Поздней ночью на 28 декабря, — пожаловался Г. заведующему Отделом науки и культуры ЦК КПСС А. М. Румянцеву, — писатель Бубеннов М. позвонил мне по телефону и грубо бросил мне фразу, что я возглавляю борьбу космополитов против русских писателей, что русские писатели не простят мне выступления на съезде против Шолохова. Я не придал бы значения выходке Бубеннова (кстати, пьяного), но перед этим звонил неизвестный человек с таким же черносотенным (антисемитским) наскоком. Очень прошу обратить внимание на этот симптоматический факт[791].

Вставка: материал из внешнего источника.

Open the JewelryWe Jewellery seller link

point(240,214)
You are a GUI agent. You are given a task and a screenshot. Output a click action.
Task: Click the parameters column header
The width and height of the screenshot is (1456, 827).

И такие звонки, десятки таких анонимных писем преследовали Г. едва ли уже не до могилы. Это, — вернемся к записи К. Чуковского, —
его и доконало, по его словам. <…> «Ты против Шолохова, значит, ты — за жидов, и мы тебя уничтожим!» Говоря это, Гладков весь дрожит, по щекам текут у него слезы — и кажется, что он в предсмертной прострации.
— После съезда я потерял всякую охоту (и способность) писать. Ну его к черту[792].
Сейчас нет нужды разбираться, только ли эта травля омрачила последние годы Г. или сыграла все-таки свою роль его телесная и творческая немощь, равно как и то, что он, — по его собственной оценке, — «как писатель» был «давно уже подвергнут некой изоляции и дискриминации со стороны критики и литературоведения»[793]. Достаточно упомянуть, что сборник воспоминаний о Г. заканчивается рассказом Е. Вучетича, который за четырнадцать дней до смерти своего друга закончил его скульптурный портрет:
Поцеловав свой глиняный портрет в сырой лоб, Гладков тихо, опустив повлажневшие веки, произнес:
— Прощай, Федор Васильевич, дорогой, прощай…[794]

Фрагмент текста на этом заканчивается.